Numa perspectiva mitocrítica, o que se observa no campo da literatura dramática produzida entre os fins de oitocentos e o primeiro quartel de novecentos é a grande voga – a par do drama naturalista e da comédia de atualidade – de um teatro histórico de recorte romântico e de pendor nacionalista. Em muitos dos textos, percebe-se uma tendência pedagógica fundamentada, sobretudo, no sentimento de crise nacional e na urgência de socorrer a pátria doente, seja numa linha tradicionalista e saudosa do passado – como são exemplares os textos de Henrique Lopes de Mendonça e Marcelino Mesquita –, seja numa linha revolucionária, projetada para o futuro – como, por exemplo, acontece em António Patrício.

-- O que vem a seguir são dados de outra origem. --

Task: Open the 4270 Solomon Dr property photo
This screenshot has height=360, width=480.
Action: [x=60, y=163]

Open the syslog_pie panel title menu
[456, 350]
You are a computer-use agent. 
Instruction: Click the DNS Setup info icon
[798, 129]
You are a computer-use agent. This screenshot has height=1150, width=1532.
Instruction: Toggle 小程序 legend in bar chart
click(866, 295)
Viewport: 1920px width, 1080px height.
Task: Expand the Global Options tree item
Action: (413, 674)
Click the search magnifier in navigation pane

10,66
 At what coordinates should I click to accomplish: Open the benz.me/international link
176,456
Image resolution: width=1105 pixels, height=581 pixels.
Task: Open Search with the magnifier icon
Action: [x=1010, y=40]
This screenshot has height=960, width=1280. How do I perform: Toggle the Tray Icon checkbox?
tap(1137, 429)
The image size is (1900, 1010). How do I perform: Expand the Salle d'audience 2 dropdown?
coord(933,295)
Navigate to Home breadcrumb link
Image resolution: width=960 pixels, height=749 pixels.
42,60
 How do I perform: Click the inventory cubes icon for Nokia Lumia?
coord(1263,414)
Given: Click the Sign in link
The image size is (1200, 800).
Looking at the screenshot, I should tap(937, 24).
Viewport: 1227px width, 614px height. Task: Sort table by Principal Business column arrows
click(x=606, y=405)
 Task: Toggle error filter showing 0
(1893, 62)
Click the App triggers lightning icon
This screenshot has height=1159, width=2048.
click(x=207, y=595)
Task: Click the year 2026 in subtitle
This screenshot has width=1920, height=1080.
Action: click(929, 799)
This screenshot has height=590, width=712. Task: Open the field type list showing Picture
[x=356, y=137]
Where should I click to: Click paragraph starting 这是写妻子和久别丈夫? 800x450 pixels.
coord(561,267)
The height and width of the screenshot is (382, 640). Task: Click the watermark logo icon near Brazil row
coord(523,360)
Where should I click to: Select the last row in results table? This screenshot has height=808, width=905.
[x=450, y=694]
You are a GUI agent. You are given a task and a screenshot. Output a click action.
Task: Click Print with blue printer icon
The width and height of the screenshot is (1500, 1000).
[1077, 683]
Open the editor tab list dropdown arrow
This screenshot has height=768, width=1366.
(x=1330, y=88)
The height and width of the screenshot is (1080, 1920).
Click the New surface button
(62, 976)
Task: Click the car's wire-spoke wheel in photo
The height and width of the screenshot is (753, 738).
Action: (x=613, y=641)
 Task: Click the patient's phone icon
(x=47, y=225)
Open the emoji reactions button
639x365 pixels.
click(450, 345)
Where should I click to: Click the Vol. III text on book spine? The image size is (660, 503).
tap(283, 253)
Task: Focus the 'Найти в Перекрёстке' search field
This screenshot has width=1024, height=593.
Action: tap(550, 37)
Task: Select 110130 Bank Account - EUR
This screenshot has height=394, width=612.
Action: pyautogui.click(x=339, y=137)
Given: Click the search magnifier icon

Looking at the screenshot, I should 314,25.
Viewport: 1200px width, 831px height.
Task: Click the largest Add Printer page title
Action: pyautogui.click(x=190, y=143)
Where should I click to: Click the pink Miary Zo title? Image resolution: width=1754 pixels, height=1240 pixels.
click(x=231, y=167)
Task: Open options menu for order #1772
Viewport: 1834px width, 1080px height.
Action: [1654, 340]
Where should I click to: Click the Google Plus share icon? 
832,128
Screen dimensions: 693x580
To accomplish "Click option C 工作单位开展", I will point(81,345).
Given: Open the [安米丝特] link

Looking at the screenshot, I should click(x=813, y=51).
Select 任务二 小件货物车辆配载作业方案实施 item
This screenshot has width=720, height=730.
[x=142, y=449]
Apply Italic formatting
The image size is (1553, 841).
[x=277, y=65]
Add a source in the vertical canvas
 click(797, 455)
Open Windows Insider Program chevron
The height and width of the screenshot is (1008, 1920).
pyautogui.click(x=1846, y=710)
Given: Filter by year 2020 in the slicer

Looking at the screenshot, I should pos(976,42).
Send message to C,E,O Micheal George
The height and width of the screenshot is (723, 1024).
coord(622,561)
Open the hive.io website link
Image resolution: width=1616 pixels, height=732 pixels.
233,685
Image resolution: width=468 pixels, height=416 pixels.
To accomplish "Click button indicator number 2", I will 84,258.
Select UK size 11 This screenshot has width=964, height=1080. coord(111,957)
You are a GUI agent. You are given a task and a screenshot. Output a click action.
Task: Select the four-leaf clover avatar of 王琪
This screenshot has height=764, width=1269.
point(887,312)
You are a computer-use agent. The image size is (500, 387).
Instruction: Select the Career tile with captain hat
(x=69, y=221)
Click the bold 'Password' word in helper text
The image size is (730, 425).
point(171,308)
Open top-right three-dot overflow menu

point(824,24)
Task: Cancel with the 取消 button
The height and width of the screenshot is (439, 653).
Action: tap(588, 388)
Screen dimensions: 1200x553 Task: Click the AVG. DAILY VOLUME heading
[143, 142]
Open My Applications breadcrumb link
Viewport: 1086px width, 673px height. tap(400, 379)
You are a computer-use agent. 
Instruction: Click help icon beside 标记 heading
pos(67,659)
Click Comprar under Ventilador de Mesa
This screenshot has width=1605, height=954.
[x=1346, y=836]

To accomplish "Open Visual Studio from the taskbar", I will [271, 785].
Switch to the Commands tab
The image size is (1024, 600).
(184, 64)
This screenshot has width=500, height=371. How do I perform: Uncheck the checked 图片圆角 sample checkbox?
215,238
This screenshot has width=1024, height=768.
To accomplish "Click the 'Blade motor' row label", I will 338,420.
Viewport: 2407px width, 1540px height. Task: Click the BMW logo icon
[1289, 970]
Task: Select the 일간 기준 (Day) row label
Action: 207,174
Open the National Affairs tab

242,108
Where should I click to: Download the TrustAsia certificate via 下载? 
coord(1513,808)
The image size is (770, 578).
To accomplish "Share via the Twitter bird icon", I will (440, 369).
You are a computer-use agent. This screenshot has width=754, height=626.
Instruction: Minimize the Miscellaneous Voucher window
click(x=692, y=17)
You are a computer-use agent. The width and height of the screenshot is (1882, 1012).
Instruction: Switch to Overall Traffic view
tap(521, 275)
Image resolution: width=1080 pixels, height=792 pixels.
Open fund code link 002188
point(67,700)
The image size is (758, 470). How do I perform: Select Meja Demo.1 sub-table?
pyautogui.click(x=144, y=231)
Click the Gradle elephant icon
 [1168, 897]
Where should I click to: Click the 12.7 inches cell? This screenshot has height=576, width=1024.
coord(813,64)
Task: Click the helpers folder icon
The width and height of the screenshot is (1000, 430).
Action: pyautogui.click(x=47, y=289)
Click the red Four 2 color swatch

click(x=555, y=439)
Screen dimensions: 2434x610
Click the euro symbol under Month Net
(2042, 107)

Conforme destaca Túlio R. Ferro, “Influenciados pelos simbolistas e decadentistas franceses, é sob o signo duma modernidade irreverente, intencionalmente extravagante e aristocratizante, que os jovens letrados portugueses de 1890 vão tentar impor uma nova estética” (FERRO, s/d, p. 103). Os simbolistas portugueses vivenciam um momento múltiplo e vário, de intensa agitação social, política, cultural e artística. Será com o episódio do Ultimato inglês que se aceleram as manifestações nacionalistas e republicanas, que culminarão com a proclamação da República, em 1910. Os principais autores desse estilo em Portugal seguem, portanto, linhas diversas, que vão do esteticismo de Eugênio de Castro ao nacionalismo de Antônio Nobre.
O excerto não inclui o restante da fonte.